Confrontados com o facto do MP só ter conseguido estabelecer ligação a 73 vítimas e oito mortes, os autarcas dizem que caberá agora aos serviços jurídicos fazerem o acompanhamento das vítimas no contencioso.
Associação indignada Em janeiro, algumas vítimas do surto criaram uma associação para apoiar as famílias neste processo. Ontem, Joaquim Ramos, presidente da AAVL – Associação de apoio às vítimas do surto de legionela de Vila Franca de Xira -, mostrou surpresa pelo facto de os lesados só terem tido conhecimento da acusação pela imprensa. “A nossa advogada não foi notificada e não conseguiu ter acesso ao processo”, disse ao i, falando de um clima de indignação. A associação representa atualmente 30 vítimas e pretende saber o que acontecerá às pessoas para as quais o MP não encontrou nexo de causalidade. “Quando criámos a associação, pensámos que a justiça estava a demorar mas que iria ser uma investigação bem feita. Agora parece que alguns vão ter de fazer investigação à sua conta”, diz Joaquim Ramos, remetendo mais informação para quando tiverem acesso ao processo.

Tarefas>
[a] Reproduza, sem alterações, o trecho do texto sobre o surto de legionela que vai de "Associação indignada Em" até "acesso ao processo.".
[b] Prossiga o texto sobre o surto de legionela em Vila Franca de Xira a partir do ponto em que termina.

[Dados de localização por coordenadas de píxeis]
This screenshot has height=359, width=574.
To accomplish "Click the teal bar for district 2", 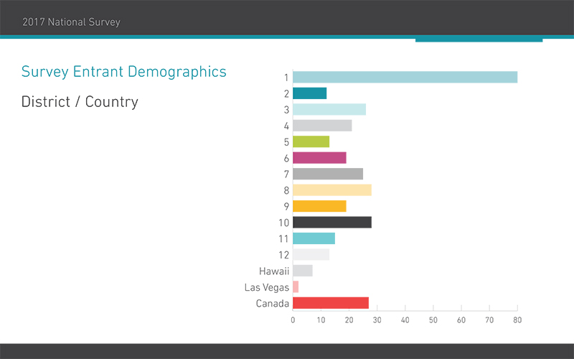I will tap(309, 93).
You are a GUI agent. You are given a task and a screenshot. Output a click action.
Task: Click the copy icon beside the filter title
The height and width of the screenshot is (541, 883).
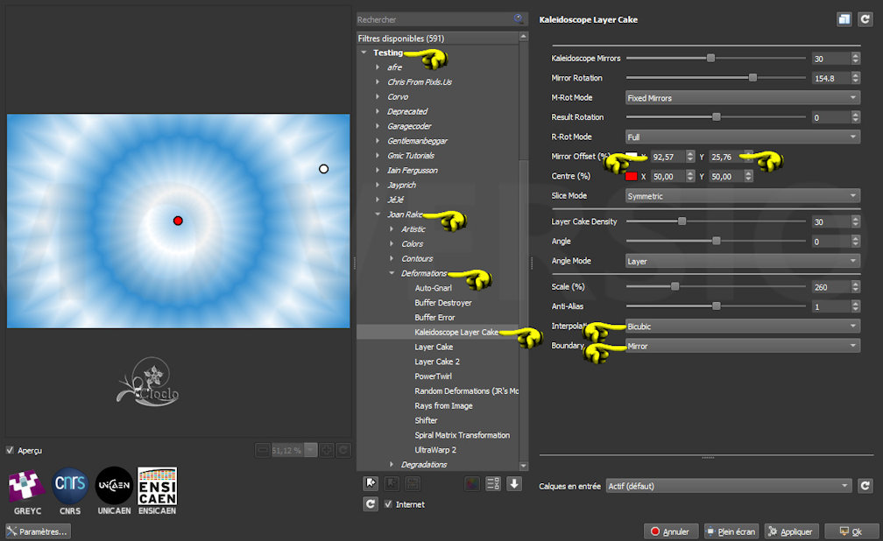pyautogui.click(x=844, y=18)
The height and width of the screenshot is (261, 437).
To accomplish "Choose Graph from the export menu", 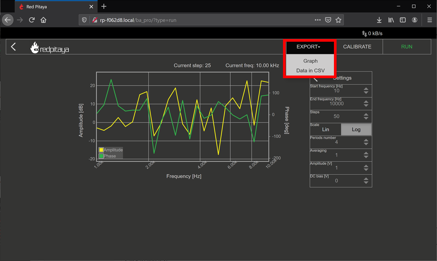I will (x=310, y=61).
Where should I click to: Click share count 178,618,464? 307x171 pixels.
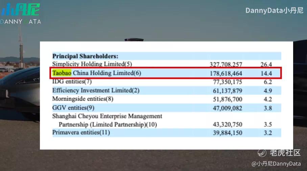pyautogui.click(x=226, y=73)
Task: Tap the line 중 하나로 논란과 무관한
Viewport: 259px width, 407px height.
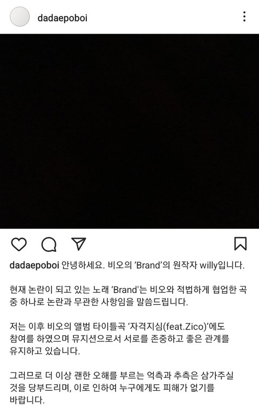Action: pyautogui.click(x=99, y=302)
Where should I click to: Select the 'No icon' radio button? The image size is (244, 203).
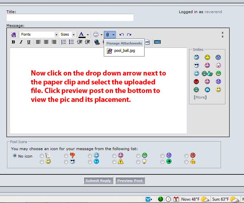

As suas respostas>
[a]
Associação indignada Em janeiro, algumas vítimas do surto criaram uma associação para apoiar as famílias neste processo. Ontem, Joaquim Ramos, presidente da AAVL – Associação de apoio às vítimas do surto de legionela de Vila Franca de Xira -, mostrou surpresa pelo facto de os lesados só terem tido conhecimento da acusação pela imprensa. “A nossa advogada não foi notificada e não conseguiu ter acesso ao processo”, disse ao i, falando de um clima de indignação. A associação representa atualmente 30 vítimas e pretende saber o que acontecerá às pessoas para as quais o MP não encontrou nexo de causalidade. “Quando criámos a associação, pensámos que a justiça estava a demorar mas que iria ser uma investigação bem feita. Agora parece que alguns vão ter de fazer investigação à sua conta”, diz Joaquim Ramos, remetendo mais informação para quando tiverem acesso ao processo.

[b]
Na nota da PGDL, é referido que a investigação se revestiu de “excecional complexidade técnica e científica”. O desenvolvimento e propagação da bactéria em causa, pela forma descrita, ocorreu devido às omissões conjugadas dos diversos arguidos constituídos, no cumprimento, que se lhes impunha, das regras técnicas e melhores técnicas disponíveis, divulgadas e comummente aceites pelas comunidades científica e empresarial, constantes, entre outras, no documento “Prevenção e Controlo de legionela nos Sistemas de Água – CS/04”, elaborado pelo Instituto Português de Qualidade do Ministério da Economia. Entre as omissões, destacam-se falhas na limpeza física e desinfeção das estruturas/componentes dos circuitos de arrefecimento, incluindo a utilização de produtos biodispersantes, controlo microbiológico eficiente, mediante a realização de análises periódicas, incluindo à bactéria legionela, e tratamento da água daqueles circuitos.
Ontem houve também mais novidades sobre o surto de legionela numa fábrica de componentes automóveis da Maia, por agora de dimensões bem menores. Até ao momento foram confirmados três casos da chamada doença dos legionários, complicações respiratórias causadas pela bactéria legionela.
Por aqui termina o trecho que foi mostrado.